New Delhi: After the Centre abrogated Article 370 that gave special status to Jammu and Kashmir, the Indian Army is now planning to open up several high altitude military locations such as the Siachen Glacier for Indian citizens.
The plan was recently mentioned by Army chief General Bipin Rawat during a seminar attended by several officers including senior Lieutenant Generals.
"During the conference, the Army chief stated that there is increased curiosity about the Indian Army and its operational challenges," top Army sources said.
"The chief further said that this would be good for national integration. As the force has been allowing citizens to visit training centres and institutions, we now plan to open some forward posts like Siachen Glacier as well," they said.
The Siachen Glacier is part of Ladakh which has now been converted into a Union Territory by the Narendra Modi government by separating it from the state of Jammu and Kashmir which has also been turned into a Union Territory.
Sources said the Army has not yet decided on the procedures and the particular positions where it would allow tourists.

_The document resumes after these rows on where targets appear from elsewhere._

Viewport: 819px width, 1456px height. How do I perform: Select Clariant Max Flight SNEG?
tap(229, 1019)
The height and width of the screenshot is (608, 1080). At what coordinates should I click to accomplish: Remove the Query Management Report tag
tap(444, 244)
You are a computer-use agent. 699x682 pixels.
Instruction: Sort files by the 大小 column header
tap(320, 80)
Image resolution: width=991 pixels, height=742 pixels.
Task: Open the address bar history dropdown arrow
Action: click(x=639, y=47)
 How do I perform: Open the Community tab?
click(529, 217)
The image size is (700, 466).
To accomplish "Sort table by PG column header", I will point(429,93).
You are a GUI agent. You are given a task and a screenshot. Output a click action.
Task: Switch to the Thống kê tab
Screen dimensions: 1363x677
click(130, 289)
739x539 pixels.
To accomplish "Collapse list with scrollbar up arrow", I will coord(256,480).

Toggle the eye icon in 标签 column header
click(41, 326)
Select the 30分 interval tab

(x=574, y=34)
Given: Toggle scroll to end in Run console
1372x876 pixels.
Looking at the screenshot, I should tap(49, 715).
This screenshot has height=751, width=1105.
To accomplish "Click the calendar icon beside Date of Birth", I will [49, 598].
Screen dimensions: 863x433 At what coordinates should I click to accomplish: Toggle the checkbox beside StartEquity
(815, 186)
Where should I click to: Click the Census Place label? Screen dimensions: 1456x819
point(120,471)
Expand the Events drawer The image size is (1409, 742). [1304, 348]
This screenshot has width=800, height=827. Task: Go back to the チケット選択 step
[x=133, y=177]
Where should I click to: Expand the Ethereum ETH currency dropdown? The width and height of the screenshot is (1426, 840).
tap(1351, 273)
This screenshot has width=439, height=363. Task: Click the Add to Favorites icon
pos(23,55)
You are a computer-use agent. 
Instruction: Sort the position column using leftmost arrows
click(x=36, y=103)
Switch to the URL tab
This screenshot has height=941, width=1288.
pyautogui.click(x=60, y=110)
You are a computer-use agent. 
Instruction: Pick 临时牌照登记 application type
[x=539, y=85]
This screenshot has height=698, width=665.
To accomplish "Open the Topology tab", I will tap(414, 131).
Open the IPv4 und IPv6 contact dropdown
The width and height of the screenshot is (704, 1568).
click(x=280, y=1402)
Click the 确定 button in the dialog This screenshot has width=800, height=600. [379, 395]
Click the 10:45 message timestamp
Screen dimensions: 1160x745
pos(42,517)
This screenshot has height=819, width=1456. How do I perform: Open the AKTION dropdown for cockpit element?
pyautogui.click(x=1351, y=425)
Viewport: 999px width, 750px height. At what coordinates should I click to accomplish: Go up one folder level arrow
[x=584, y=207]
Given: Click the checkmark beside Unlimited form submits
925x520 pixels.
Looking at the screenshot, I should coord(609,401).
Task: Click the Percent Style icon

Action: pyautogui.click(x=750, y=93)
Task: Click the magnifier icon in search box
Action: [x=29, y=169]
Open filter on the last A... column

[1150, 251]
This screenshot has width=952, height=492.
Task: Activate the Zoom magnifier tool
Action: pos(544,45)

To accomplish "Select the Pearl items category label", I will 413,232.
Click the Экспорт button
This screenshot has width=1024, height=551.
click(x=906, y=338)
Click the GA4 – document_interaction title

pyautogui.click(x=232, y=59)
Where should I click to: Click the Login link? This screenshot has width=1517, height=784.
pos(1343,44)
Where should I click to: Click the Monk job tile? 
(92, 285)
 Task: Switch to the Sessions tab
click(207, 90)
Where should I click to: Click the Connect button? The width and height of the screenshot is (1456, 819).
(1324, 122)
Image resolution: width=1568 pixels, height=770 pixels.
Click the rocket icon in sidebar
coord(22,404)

The Siachen Glacier is the world's highest battlefield and is maintained by thousands of Indian troops round the year where extreme cold conditions and the treacherous glacial terrain are bigger enemies than the enemy bullets.
Army sources said that Indians visiting Ladakh and nearby places have been requesting for permission to visit famous Kargil war positions as well like the Tiger Hill where the Indian Army fought the Pakistanis.
Asked whether there would be any opposition to the Army's plan from Pakistan, sources said the entire area belongs to India and it was upto the Indian administration to decide on these matters.
From 2007, India had started allowing civilians to trek from Siachen Base Camp to high altitude locations in the Siachen Glacier which is around 11,000 feet at the base camp and goes beyond 21,000 feet at the higher reaches.
After the Centre read down Article 370 last month, Pakistan has been trying to rake up the issue at the international stage but India has defended the decision calling it an internal matter.